◆ **SELECTED TEXT**:
A randomized clinical trial found that high-dose oral multivitamins and multiminerals may not reduce major adverse cardiovascular events in patients with diabetes and a history of myocardial infarction.
In the TACT2 study, published in JAMA Internal Medicine, researchers enrolled 1,000 participants aged 50 years or older across 88 sites in the United States and Canada. Participants had diabetes and had experienced a myocardial infarction (MI) at least 6 weeks prior to enrollment. They were randomly assigned to receive either a daily regimen of 28 components of high-dose oral multivitamins and multiminerals (OMVM) (n = 500) or placebo (n = 500).
The study population had a median age of 67 years, and 73% were male. Data were collected between October 2016 and June 2023, with a median follow-up of 48 months.
The primary endpoint of the study—a composite of all-cause mortality, MI, stroke, coronary revascularization, or hospitalization for unstable angina—occurred in 35% (and n = 175) of the participants in both the OMVM and placebo groups.
A secondary composite outcome—time to first event of MI, stroke, or cardiovascular death—occurred in 21% of the participants in the OMVM group and 16% of those in the placebo group. However, the difference was not statistically significant.
TACT2 used a 2 × 2 factorial design, also testing OMVMs in combination with edetate disodium (EDTA)-based chelation therapy. The researchers found no statistically significant difference between the group receiving active OMVM and EDTA chelation and the placebo group.

◆ **GIVEN DATA**:
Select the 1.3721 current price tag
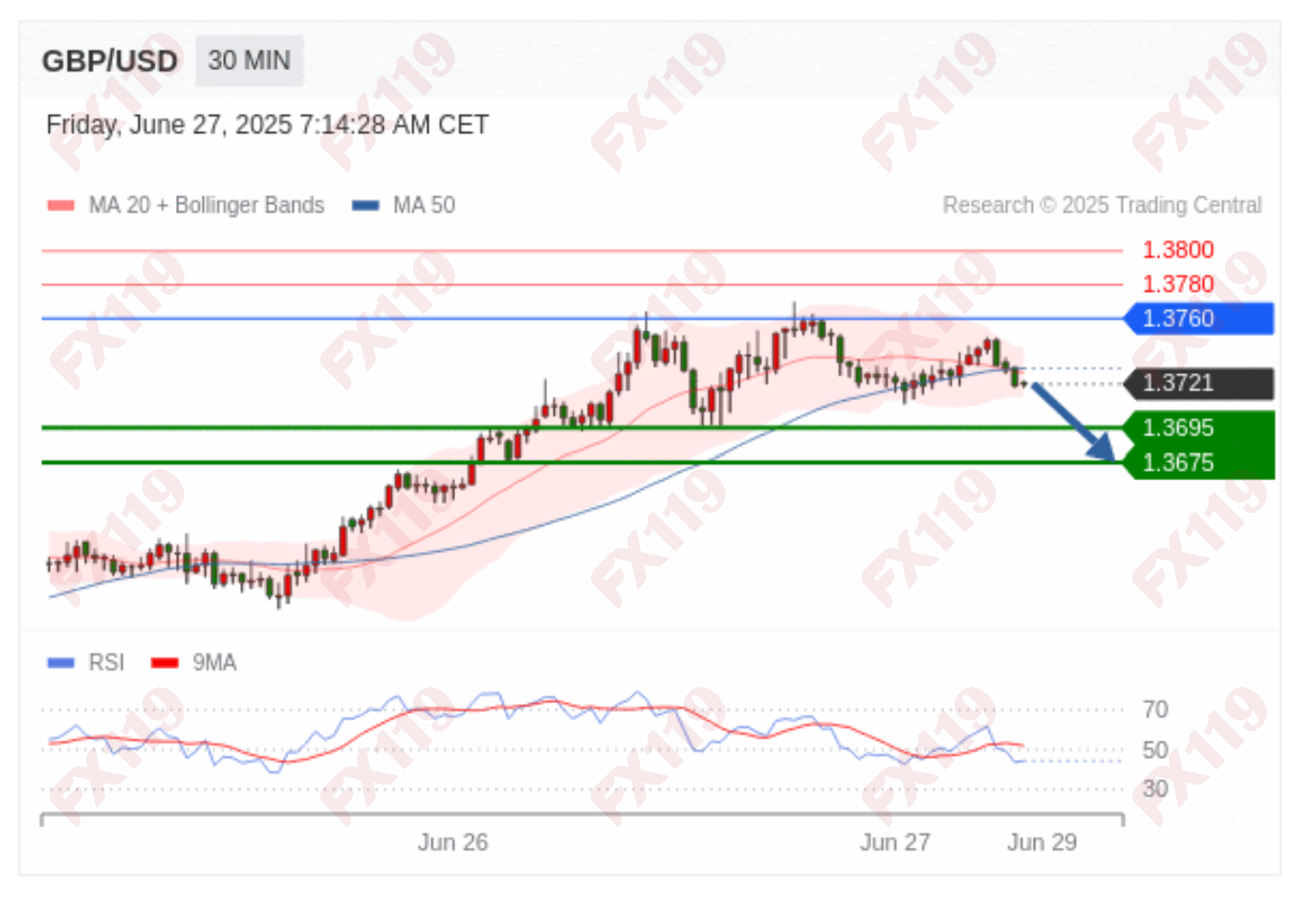[1199, 384]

◆ **HOW TO COMPLETE THIS TASK**: Write what comes next in the text about the TACT2 vitamin trial, starting right after its last sentence. You won't need the lines to do anything here.

◆ **RESPONSE**:
Adherence was high, with 91.4% of the participants in the OMVM group taking at least one dose at the final infusion visit. Adverse events were similar across the groups, though numerically higher MI, stroke, and cardiovascular mortality were observed in the OMVM group.
These findings aligned with prior research indicating no cardiovascular benefit of multivitamin supplementation.
"The results of this randomized clinical trial demonstrated that, for participants with chronic coronary disease, diabetes, and a previous MI, the use of high-dose OMVMs alone or in conjunction with EDTA-based chelation did not reduce cardiovascular events," said lead study author Francisco Ujueta, MD, and colleagues from the Brigham and Women's Hospital Division of Cardiovascular Medicine.
The study was supported by the National Center for Complementary and Integrative Health; the National Heart, Lung, and Blood Institute; and other National Institutes of Health divisions.
Full disclosures are available in the published study.